Ведь кто в основном пишет о Леониде Ильиче? Только журналисты. Это они у нас знают все на свете, все абсолютно. Есть публикации, которые — сразу скажу — вызывают лишь чувство отвращения, с ними я и спорить не буду. О них нельзя говорить всерьез. В других статьях есть, наверное, какие-то крупицы правды, но они, эти крупицы, все равно густо смешаны с разного рода догадками, слухами или просто сплетнями, часто выходящими за границы здравого смысла. Ну, о чем, скажем, говорить, если даже такой человек, как Борис Ельцин, пользующийся у нашего народа симпатией и поддержкой, «вспоминает» в своей книге «Исповедь на заданную тему», что Брежнев был не в состоянии сам наложить резолюции на разного рода служебные бумаги? И это пишет Ельцин — кто же, как не он, должен отвечать за свои слова! А таких бумаг, естественно, великое множество, они наверняка сохранились в архивах, их можно посмотреть.

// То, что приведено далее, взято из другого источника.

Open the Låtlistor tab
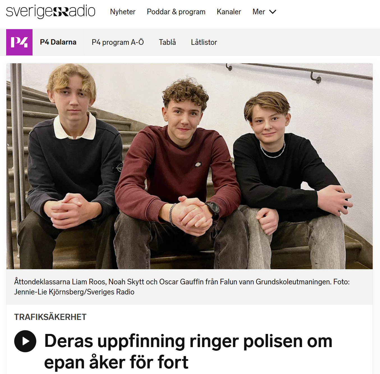Viewport: 380px width, 374px height. point(204,42)
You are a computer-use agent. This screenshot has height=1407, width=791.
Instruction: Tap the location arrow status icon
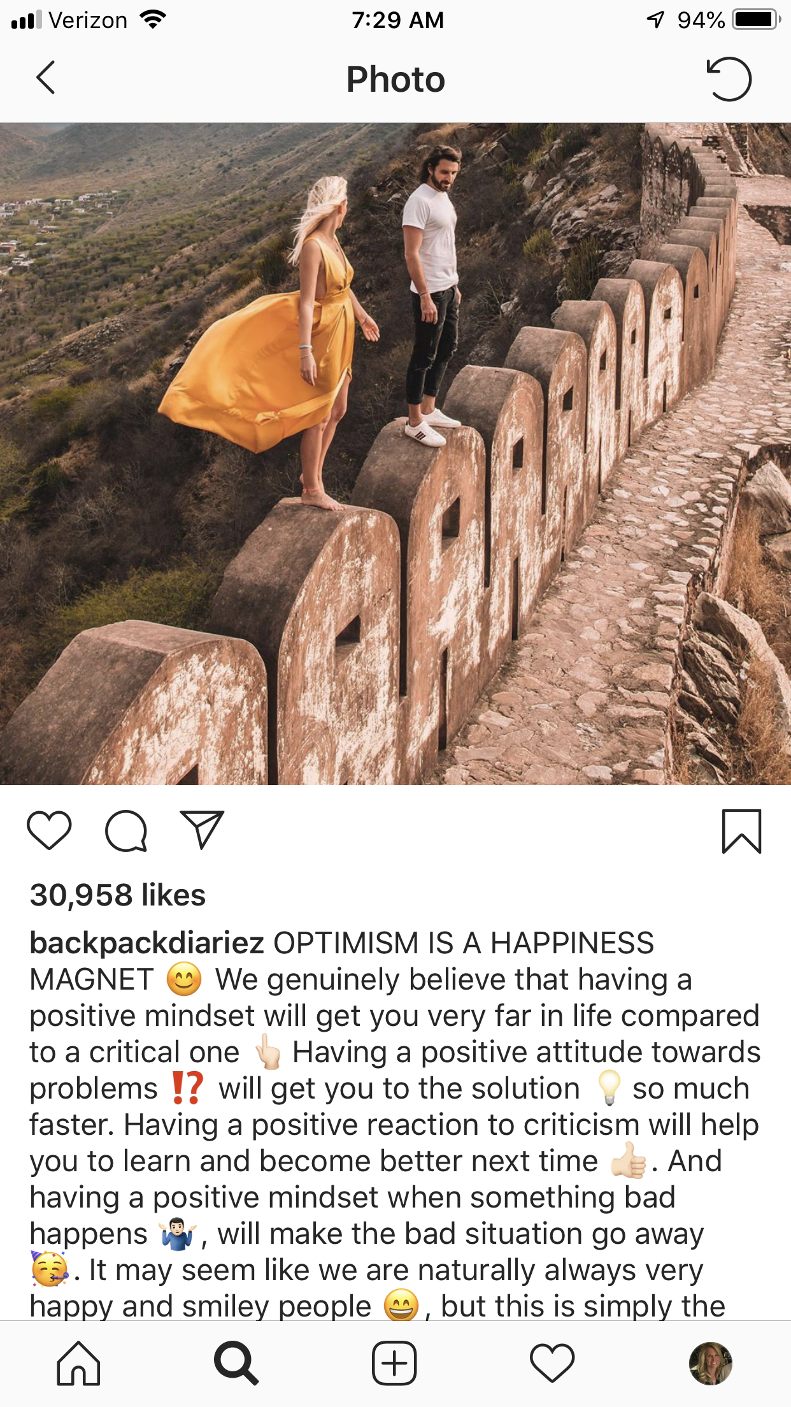coord(655,20)
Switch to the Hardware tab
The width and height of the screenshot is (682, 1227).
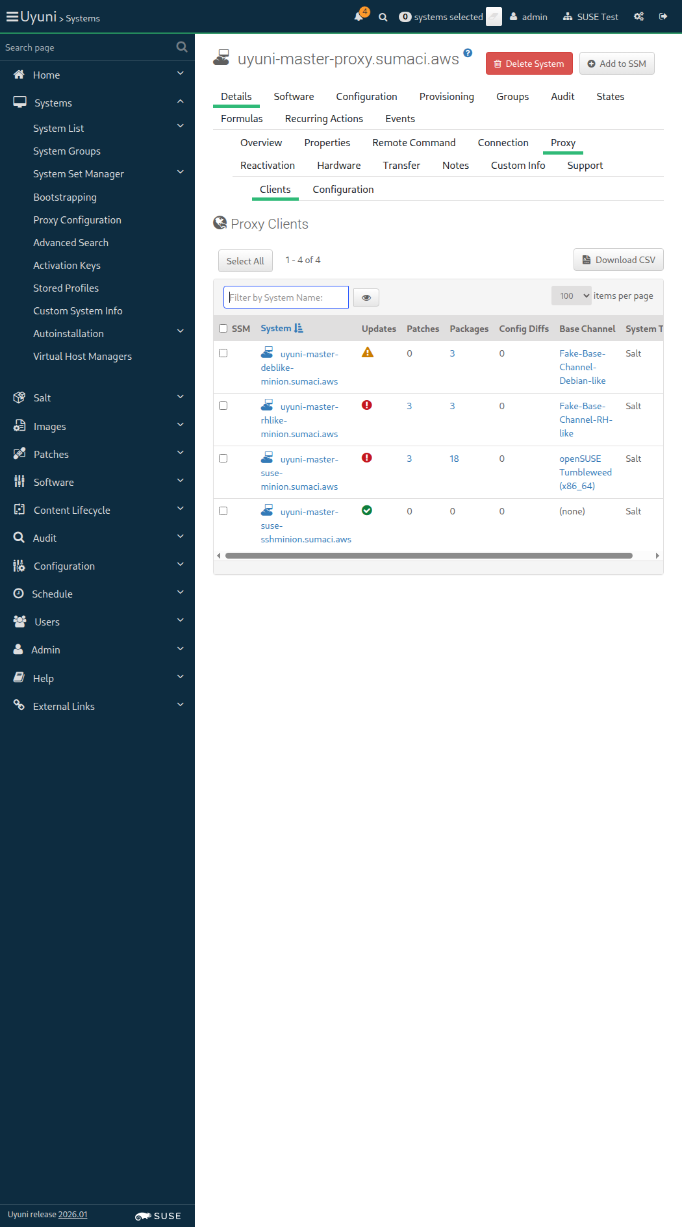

Кто же работал за Брежнева, если не сам Брежнев? С другой стороны, нынче такое время, когда хорошо или — хотя бы! — уважительно говорить о Леониде Ильиче… как бы это помягче сказать… не модно, что ли. Нет такой газеты или журнала, которые хотели бы сейчас идти вразнобой.

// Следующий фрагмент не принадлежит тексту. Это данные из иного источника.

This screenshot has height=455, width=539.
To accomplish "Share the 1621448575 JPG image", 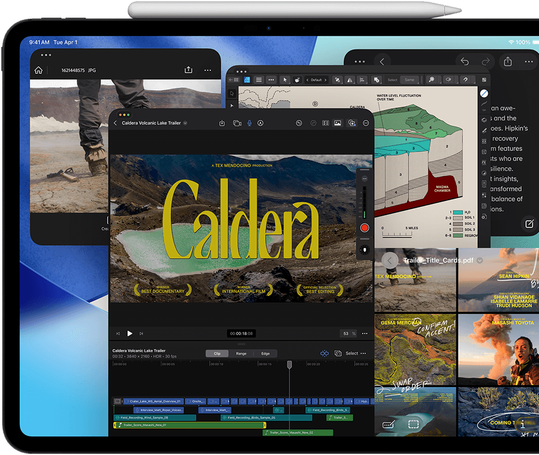I will (x=188, y=70).

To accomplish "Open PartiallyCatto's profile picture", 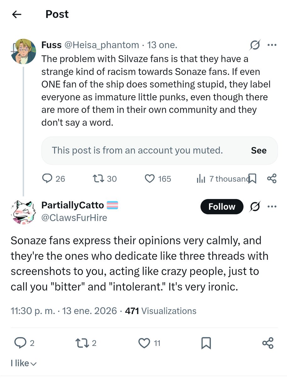I will pyautogui.click(x=23, y=212).
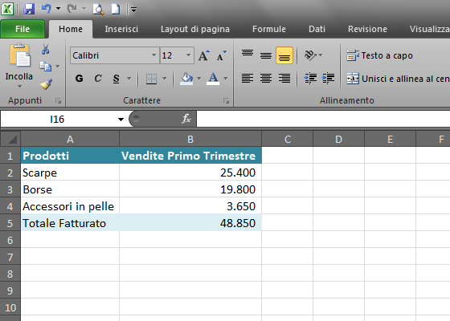Click the fill color bucket swatch
The height and width of the screenshot is (321, 450).
186,79
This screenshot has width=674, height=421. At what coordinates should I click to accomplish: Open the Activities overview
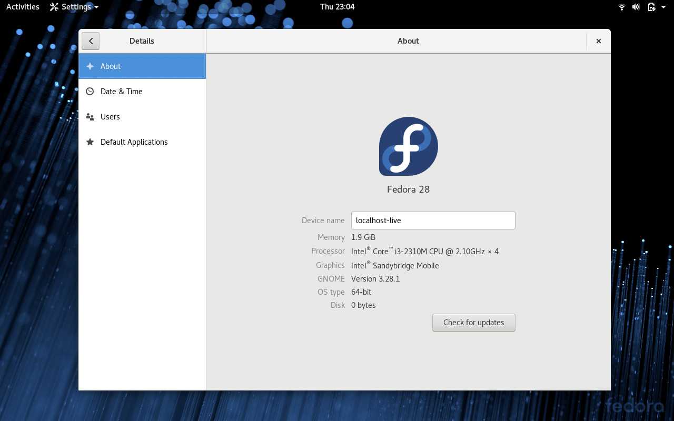coord(22,7)
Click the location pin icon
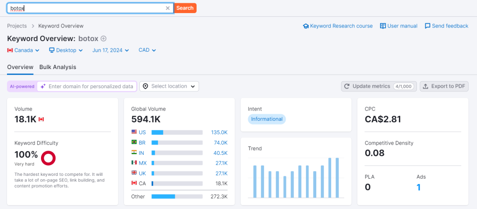This screenshot has height=209, width=477. click(145, 86)
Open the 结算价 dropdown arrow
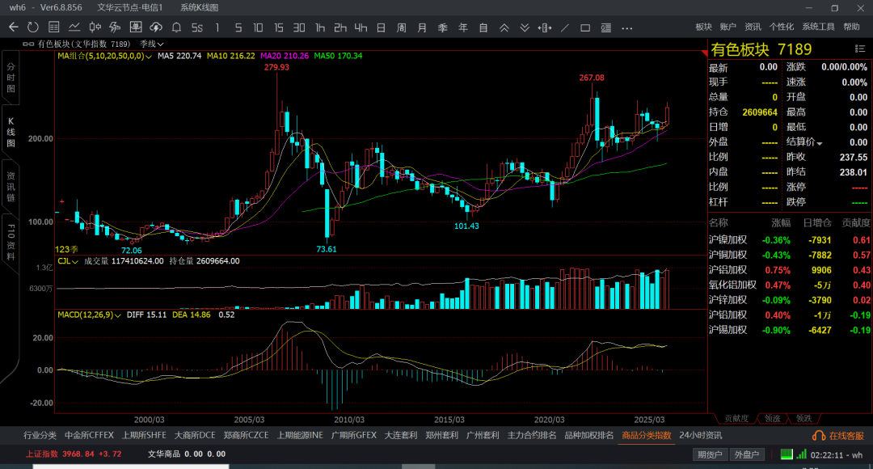873x469 pixels. click(820, 143)
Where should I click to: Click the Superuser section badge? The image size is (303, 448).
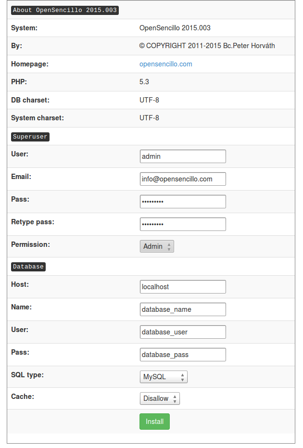click(30, 137)
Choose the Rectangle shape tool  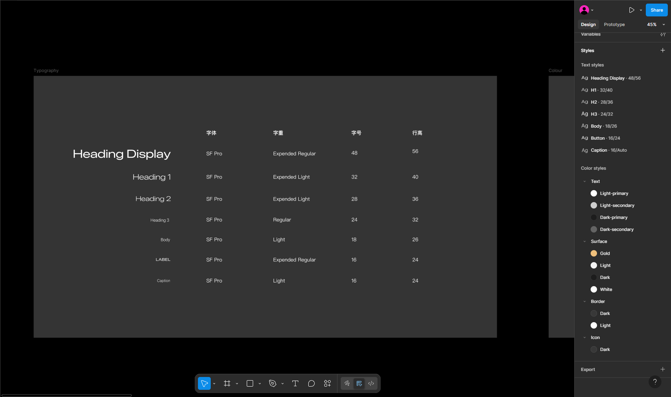tap(250, 383)
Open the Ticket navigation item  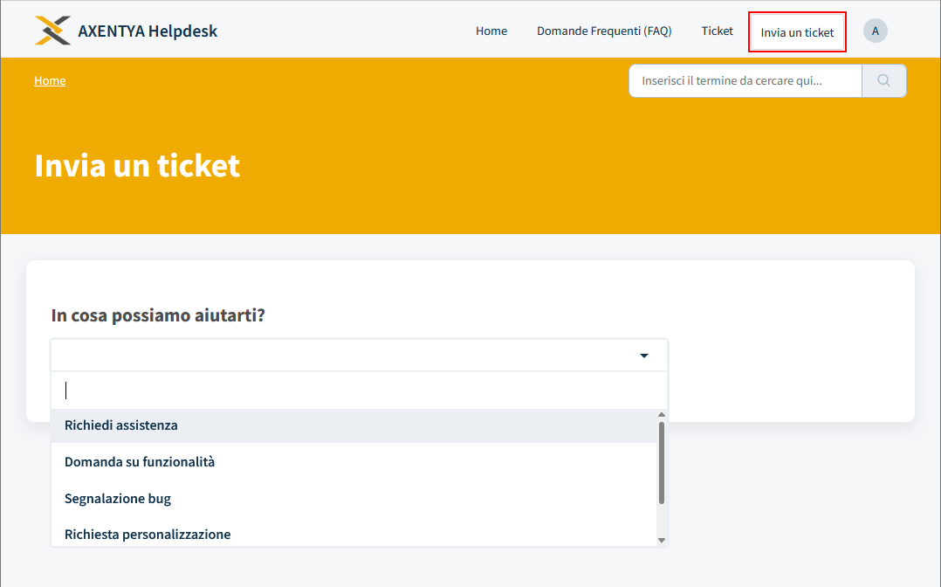(717, 31)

Так как же призвать людей к объективности? Что я могу сделать? Наверное, только одно: поделиться своими личными воспоминаниями и впечатлениями о Леониде Ильиче, сделав все возможное, хотя это и не просто, конечно, чтобы отойти от того, что принято называть «родственными чувствами».

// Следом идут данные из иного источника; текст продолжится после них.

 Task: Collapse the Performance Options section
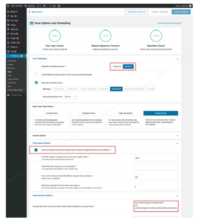[x=177, y=143]
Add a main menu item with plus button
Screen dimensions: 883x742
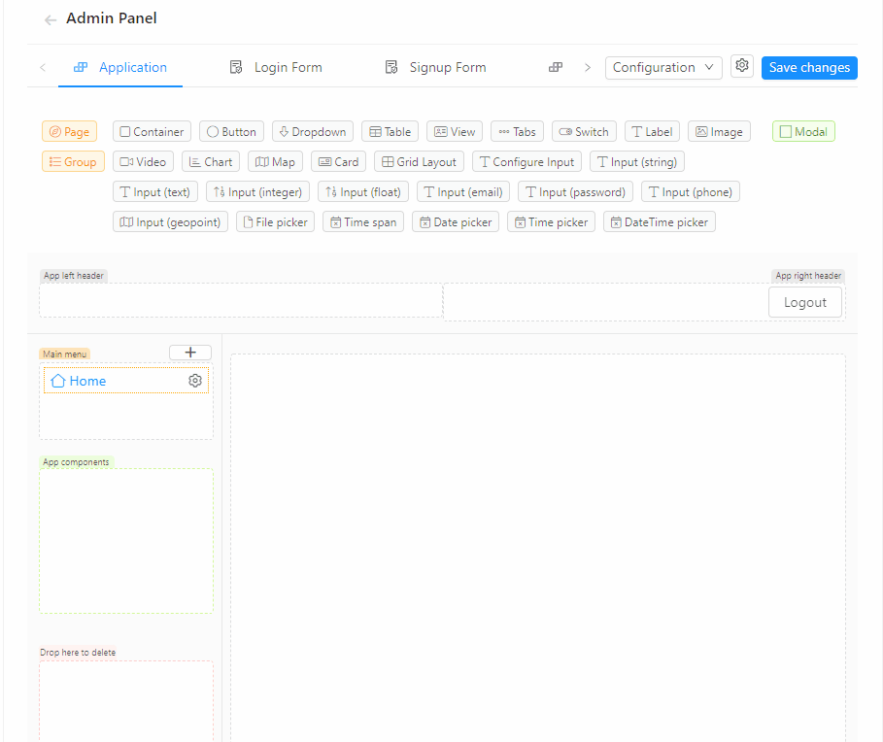click(x=190, y=353)

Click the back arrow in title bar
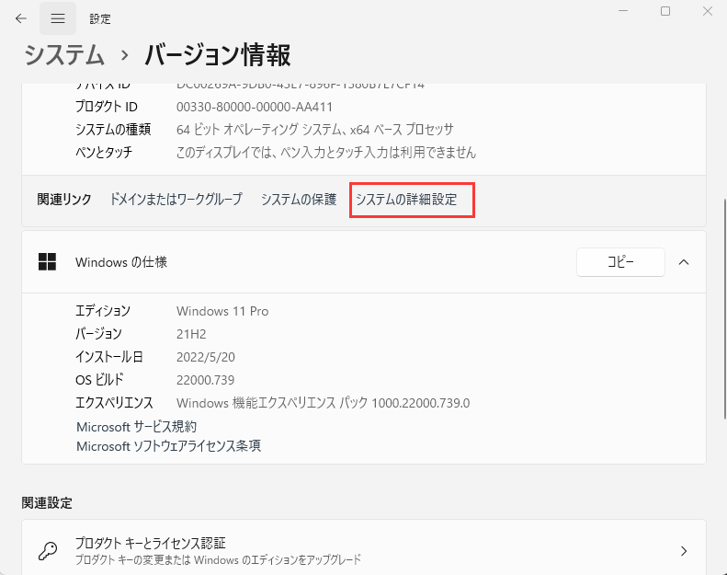[x=20, y=18]
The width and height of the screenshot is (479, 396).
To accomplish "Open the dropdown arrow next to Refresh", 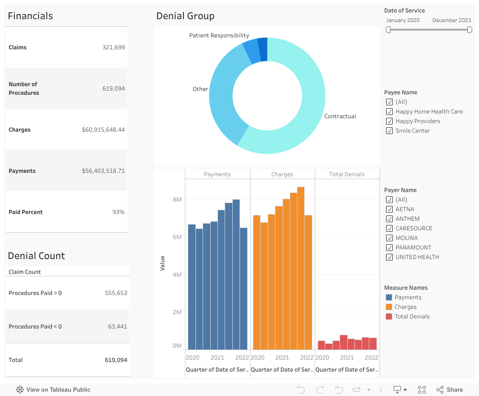I will 368,390.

…Когда в 1964 году Леонид Ильич Брежнев был избран Первым секретарем ЦК партии, я работал инструктором в аппарате ЦК ВЛКСМ. Как сейчас помню, я находился в служебной командировке в Томской области. Первым секретарем обкома комсомола там работал Борис Михайлов, затем мы встретились с ним уже в аппарате ЦК ВЛКСМ; а еще позже он перешел на службу в МВД СССР, и сейчас, по-моему, работает там (чуть ли не в пресс-центре). И вот, в один из тех октябрьских вечеров, мы решили зайти с ним в заводское общежитие, чтобы посмотреть, как живет молодежь. Вдруг слышим в одной из комнат возбужденные молодые голоса. Решили, что здесь ребята празднуют какое-то торжество, и, постучавшись, конечно, мы вошли. Так и есть: на столе у них стояло спиртное, они уже были немного навеселе; поинтересовались, кто мы такие, и пригласили за стол, налив по стакану «перцовки» (в то время это был самый ходовой и дешевый напиток, где-то по 2.12, как помню, за бутылку). Взяв протянутый стакан, я спрашиваю: «А по какому случаю?» Ребята радостно отвечают: «Хрущева сняли!»
Чего они так радовались, я не знаю, но тут же мелькнула мысль — вот ведь как активно молодежь страны откликается у нас на политические события. Со своими «мерками», конечно, но все-таки — активно.
Это имя — Леонид Ильич Брежнев — в то время мне мало что говорило. То есть я знал, разумеется, что это один из руководителей страны, но — не более того. Вернувшись в Москву, я подробно прочитал в газетах о состоявшемся Пленуме ЦК КПСС и лаконичную — в газетном изложении — биографию нового лидера партии. Не могу сказать, что тема смены руководства вызвала у меня прилив какого-то энтузиазма и вдохновения: в то время ударным фронтом комсомола были кукуруза, разведение птицы и кроликов, то есть мы больше интересовались какими-то конкретными делами, чем самой политикой. К Никите Сергеевичу Хрущеву у меня тоже не было — и не могло быть — какого-то уж совсем негативного отношения, так что в нашей среде Октябрьский Пленум ЦК КПСС не вызвал какого-то изумления или тем более потрясения. Да и во всей стране, я думаю, тоже.
* * *
Очень трудно, конечно, давать сейчас какую-то человеческую оценку всей жизни Леонида Ильича в кругу семьи. Но, вспоминая наше общение в стенах его дома, можно уверенно сказать, что это был очень хороший семьянин, человек с мягким и добрым характером, с большой любовью относившийся к своим близким. Он всегда радовался, если по субботним, воскресным или праздничным дням на дачу приезжали дети и внуки, находил для них время, знал, чем и как они живут, их настроения и проблемы.
Несмотря на то, что это были дети и внуки Генерального секретаря, у них, как и у всех людей, тоже, конечно, появлялись свои проблемы, служебные или — не так уж часто — семейные неурядицы. Но Леонид Ильич и Виктория Петровна о них знали и, если могли, всегда старались помочь, дать какой-то добрый совет. Если же кто-то из детей или внуков вдруг провинился, и все это приобретало огласку, то Леонид Ильич всегда спрашивал очень строго, и взбучка бывала.